В этом азиате Джованни нашел великолепного партнера по столь любимым им оргиям, полным рассчитанной жестокости и необыкновенного эротизма.
И по этой причине он также не хотел покидать Рим.
Что же до Александра, то он знал, какого мнения о Джованни публика, он понимал, что людей шокирует сын Папы, наряженный в турецкий костюм, но в ответ на жалобы лишь качал головой и улыбался:
– У него нет дурных намерений, он еще молод, а когда же дурачиться и веселиться, как не в молодости?
Так что Александр тоже не торопился отправлять своего возлюбленного Джованни в Испанию.
Лукреция сидела рядышком с Джулией, разложив перед собою вышиванье. Она получала огромное удовольствие от этой работы, ей нравилось выводить по шелку рисунки золотыми, пурпурными и голубыми нитями. Джулия с раздражением глядела на нее: Лукреция, с ее детской улыбкой, выглядела еще такой невинной и юной, а ведь она уже замужняя женщина! И хотя брак еще не осуществлен, это ничего не значит: Лукреция просто не имеет права быть столь невинной!
Как же Лукреция непохожа на всех нас, думала Джулия. И хотя ей не хватает мудрости и понимания жизни, в чем-то она напоминает отца: она точно так же отворачивается, не замечает ничего неприятного, она просто отказывается верить в его существование, и она точно так же терпима. И, что странно: Лукреция сама очень добрая, никогда не совершала ни одного жестокого поступка, однако она терпимо относится и к проявлениям жестокости, она стремится извинить жестоких людей и понимает, почему они так себя ведут.
Джулия чувствовала себя все более неловко в обществе Лукреции. Джулия терпеть не могла Джованни и Чезаре, она прекрасно знала, что братья стараются каким-то образом ей навредить. В сексуальном отношении она была вне их досягаемости: в конце концов, она любовница их отца, и связь между Джулией и Папой настолько прочна, что пара-другая кратких любовных историй, в которые Александр по-прежнему с охотой пускался, нарушить ее не могут.

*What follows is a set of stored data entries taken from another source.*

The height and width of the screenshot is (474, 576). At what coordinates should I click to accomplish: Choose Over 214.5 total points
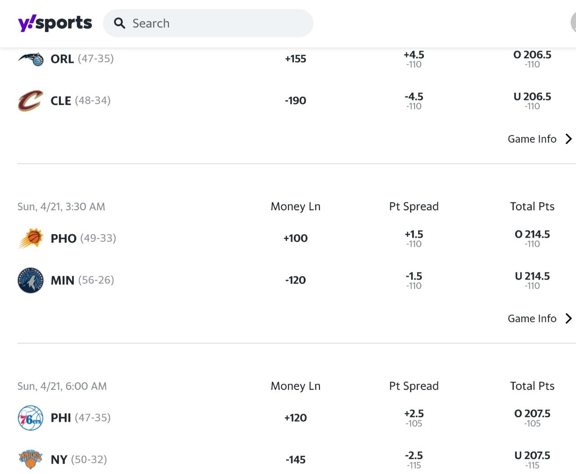(532, 238)
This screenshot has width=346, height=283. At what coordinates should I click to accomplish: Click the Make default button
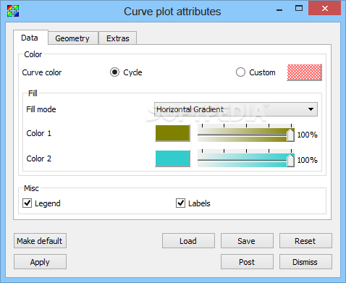tap(40, 241)
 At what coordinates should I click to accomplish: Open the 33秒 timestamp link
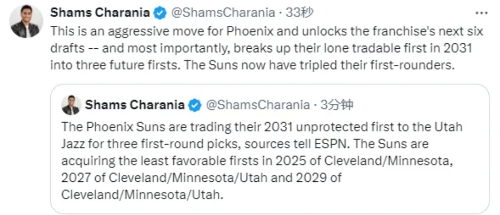(x=300, y=13)
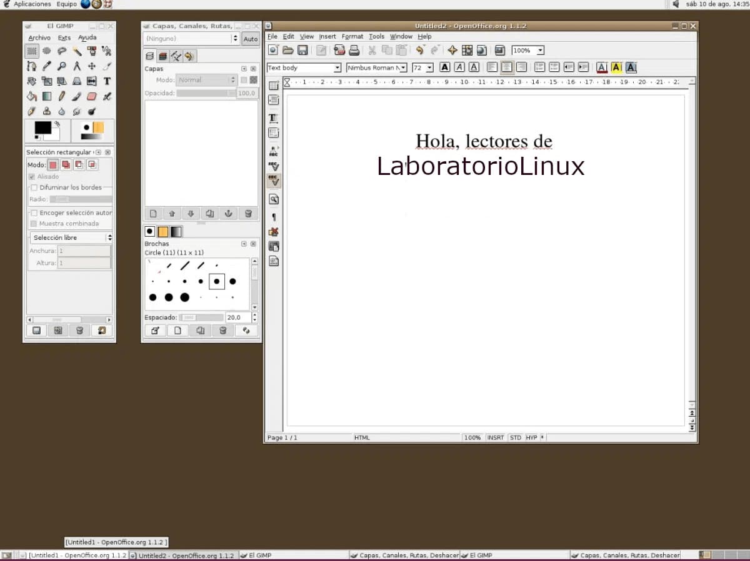Select the magnifying glass Zoom tool

(x=61, y=66)
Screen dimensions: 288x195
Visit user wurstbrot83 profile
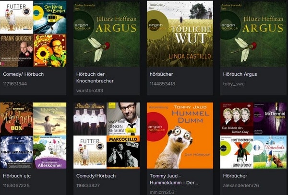coord(90,91)
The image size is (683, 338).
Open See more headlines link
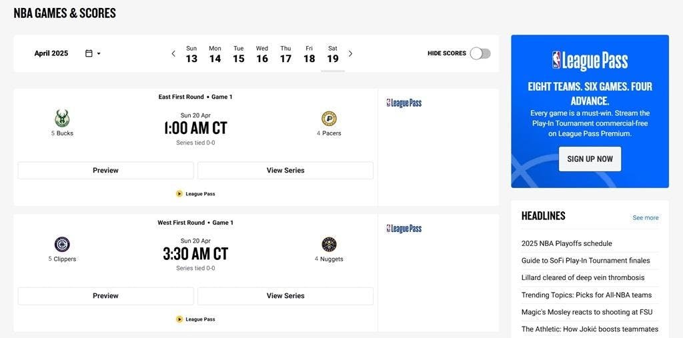(646, 218)
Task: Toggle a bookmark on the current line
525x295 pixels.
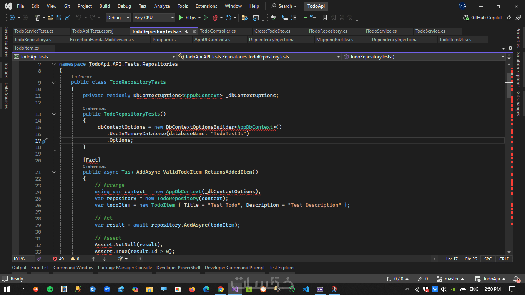Action: (x=325, y=18)
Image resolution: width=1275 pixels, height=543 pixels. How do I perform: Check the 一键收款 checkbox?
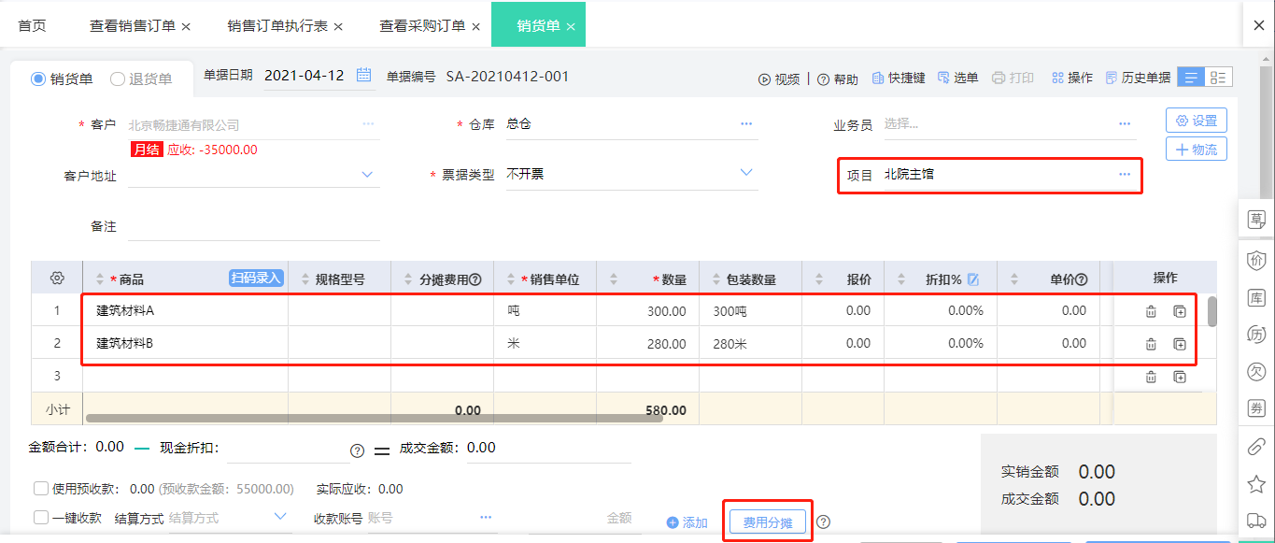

И хотя братья не могли не зариться на красивую молодую женщину, дотянуться до нее они тоже не могли, и оттого еще больше ее ненавидели, поскольку не привыкли не получать желаемое. Папа возвышался над ними как колосс, он был единственным источником всех благ, и хотя он казался самым терпимым из отцов и дозволял сыновьям все, что им было угодно, однако существовали некоторые границы, которые не могли переступить даже они.